Sustainable, next-level glass
Yuxuan, who has a Ph.D. in glass science, doesn’t work in a lab, as you might expect. He works from a home office in Columbus, Ohio, where he dreams up ways to make glass more energy-efficient – and more useful. JELD-WEN already produces impact-resistant glass windows and doors for use in hurricane-prone areas. Yuxuan and his teammates are at work taking that to the next level.
“I work closely with our talented manufacturing team,” Yuxuan says. “Every single manufacturing site is, in fact, a lab for JELD-WEN research and development. We work together to understand how we can accelerate all the technologies we’ve built conceptually and make them into reality.
As always there’s a focus on sustainability. “We push our suppliers to use higher recycled content in the glass they provide us with and to lower their carbon emissions,” says Yuxuan. “Together, we’re building the future.”

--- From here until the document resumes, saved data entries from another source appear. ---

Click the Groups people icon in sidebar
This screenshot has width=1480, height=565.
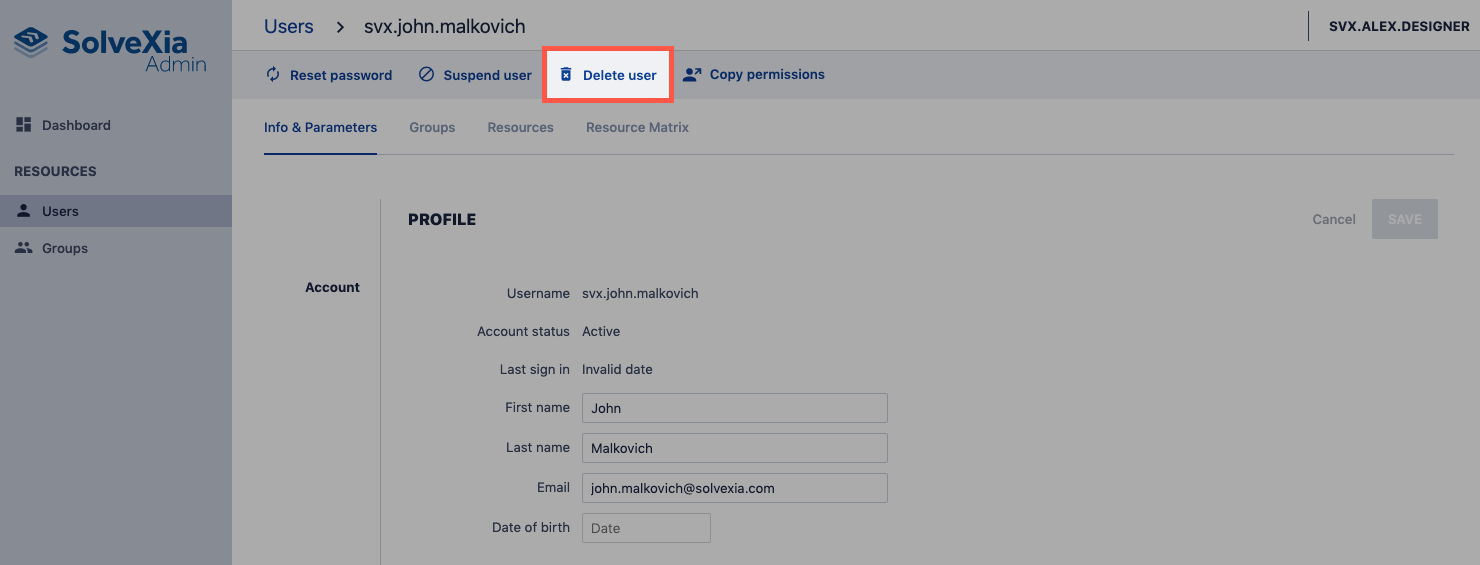pos(24,248)
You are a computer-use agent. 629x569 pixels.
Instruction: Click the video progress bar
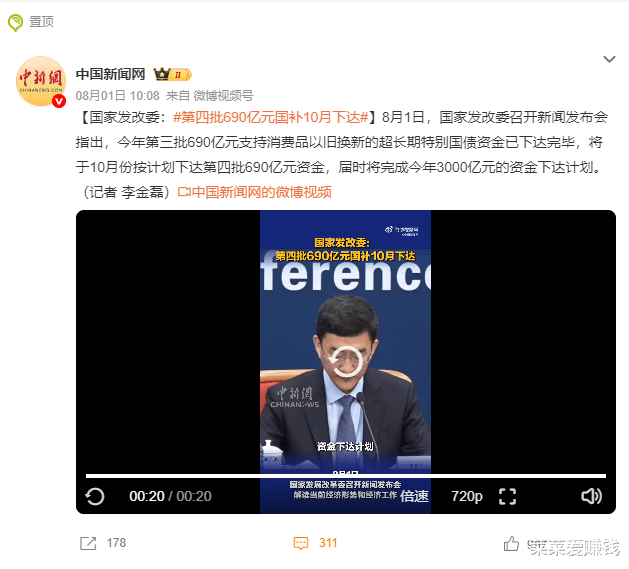[x=346, y=476]

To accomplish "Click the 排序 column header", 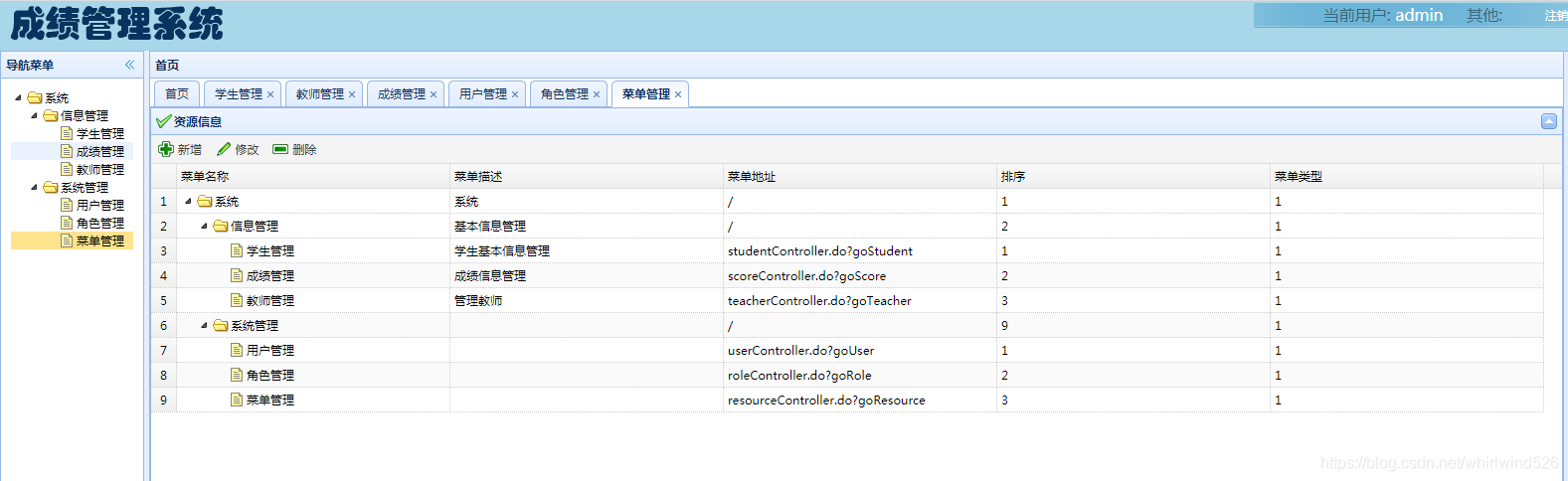I will click(1012, 176).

The making of a glass scientist
Yuxuan Gong, now a senior glass scientist at JELD-WEN, has always been interested in glass as a material.
“After I graduated from high school in China, I started working for a company making light bulbs,” says Yuxuan, explaining his fascination with the process. “You take raw rocks, sand and chemicals and turn them into a molten liquid, blow it into a form and it becomes hard glass.”
He worked full-time at the light bulb factory while going to college in China, before moving to the United States and earning a master’s degree from the University of Cincinnati and a Ph.D. in glass science from Alfred University in upstate New York. He also earned a certificate in project management from Cornell University.
Before designing efficient windows and doors, Yuxuan designed glass for other familiar products – a bottle for Rolling Rock beer, a bottle for Skinny Girl wine and a windshield for Nissan.
Yuxuan previously worked at Owens Corning, where he developed scientific tools for use in optimizing the performance and manufacturing process of fiberglass. During his time there, he earned two patents on the use of fiberglass in the agricultural industry. He also developed a UV-sensitive glass enamel that can be printed on window glass. It’s transparent to the human eye, but birds can see colored patterns in the ultraviolet reflective glass and avoid flying into the window.
At JELD-WEN, Yuxuan and his teammates are working on ways to improve the efficiency of windows and to reimagine the window of the future.
“A window could be the connector to every aspect of your life,” he says. “I think that eventually – maybe two decades from now – that’s what’s going to happen.”